Justice  /  Argument

Confederate Monuments Haunt American Democracy

Why Southerners protesting structural racism in the criminal justice system have turned time and again to the monuments in their communities.

As many of America's cities burn and our democracy feels like it's unraveling, attacks on Confederate monuments in response to the death of George Floyd in Minneapolis may seem incongruous to those who believe that these protests are only about what happened there.
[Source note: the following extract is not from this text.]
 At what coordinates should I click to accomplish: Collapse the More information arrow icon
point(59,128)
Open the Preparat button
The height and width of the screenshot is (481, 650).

Yet the uprisings in American cities since Floyd's death, and the vandalizing and tearing-down of statues dedicated to men who fought for the perpetuation of human slavery share a common foe: white supremacy.

From Richmond, Virginia, where the large equestrian statue of Robert E. Lee was marked with the words "No more white supremacy" and "Blood on your hands," to Oxford, Mississippi, where the statue of the common soldier that sits at the entrance to the University of Mississippi was tagged with the words "spiritual genocide," citizens are railing against systemic racism and accurately tying it to the legacy of white supremacy that these monuments represent.

Time and again -- particularly in the aftermath of white supremacist-fueled violence in Charlottesville, Virginia, in 2017, but also after the Charleston massacre of 2015 -- Confederate symbols, both flags and monuments, have come under fire, prompting calls for the removal of monuments from shared public spaces. And yet, largely white-led GOP legislatures throughout the South have passed laws to protect these memorials and leave them firmly in place as what, for many, is a demonstration of white authority over the levers of power across the region.

A crucial thing to know here is that these attacks on Confederate monuments are not a new phenomenon. They have long been the target of individuals who have felt the inequality of American justice. When the Lee monument was unveiled in 1890, John Mitchell, editor of the local black newspaper The Richmond Planet, saw in the monument a symbol meant to deter racial progress and noted that it "(forged) heavier chains with which to be bound."

A few decades later, in the 1930s, black southerners registered their contempt for Confederate monuments in the pages of the nation's leading black newspaper, The Chicago Defender. As one reader put it, "If those monuments weren't standing, the white South wouldn't be so encouraged to practice hate and discrimination against our people."